Jane and her Meditating Cats at the 6200 PopUp at Robinsons Place Dumaguete

“Every Meditating Cat NFT can be a talisman or a reminder for us to be calm and peaceful in any unknown situation,” Jane writes in her website for the project, which she developed with three other friends. “Our Meditation Cats bring positive mood and fun experience with catchy art ideas. Every Meditation Cat NFT can tell a story, as we have multiple and complex layers which create different situations where we can recognize ourselves.” Indeed, for “Meditating Cats,” Jane prepared extensively the layers that would go into the mix of the algorithm that would create a specific NFT cat. There are about nine of them—which determine the eyes, the mouth, the fur, the clothes, the necklace, the platform the cat is meditating on, the background, and the various interstitials the cat happens to be juggling. From the various combinations of these, one gets a unique cat in meditation pose in various arrays of stories—6,000 images in total. All handpicked, all triple-distilled, each one designed to appeal to a specific story you have about yourself. You like sushi? There’s a Meditating Cat that reflects that. You like chess? You like dreaming on a cloud? You see yourself as a punk? You see yourself as a ghost-hunter with a penchant for tea? You see yourself as a Christmas Ghostbuster with a love for sunflowers? The individual stories are strangely unique, and endlessly appealing.

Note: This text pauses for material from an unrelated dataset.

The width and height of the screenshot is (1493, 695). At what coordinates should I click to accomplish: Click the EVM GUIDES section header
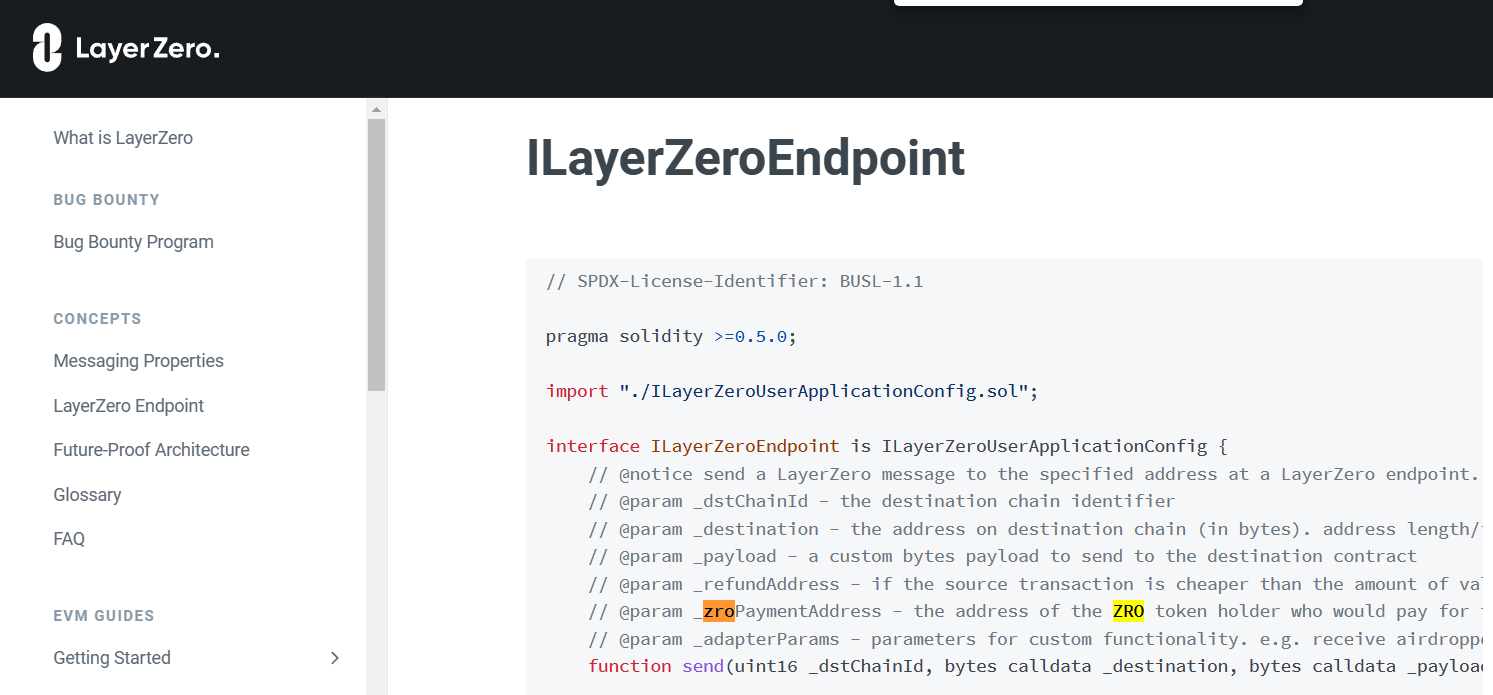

She opened the sale of her NFT art last December 2021, offering each piece at 0,021 ETH [or the equivalent of PhP1,300 as of 12 July 2022] on the OpenSea platform. [OpenSea is the preferred marketplace for NFT artists.] By late May, she opened an exhibition of prints of handpicked physical iterations of some of these cats at Salaya Beach Houses in Dauin, completing the show in June with a meditation session with friends with Samyama Studio’s Paola Luisa Betita Tan in the lead. During the 6200 PopUp initiated by DTI Negros Oriental at Robinsons Place Dumaguete, which ran from July 1 to 7, she gave a talk on embarking in this new frontier for making and selling art, and exhibited some more of her Meditating Cats alongside another Dumaguete artist, Angelo Delos Santos, who has followed Jane’s lead by creating “Bored Baboons.”

NFT art is a gamble and an adventure, and is still largely a puzzle to many, but Jane feels like the right person in Dumaguete to take the lead. Her explorer’s foray into this digital jungle of art-making and art-trading is certainly interesting to watch, and perhaps to emulate. This is the future, after all, and we have no other recourse but to yield to it sooner or later.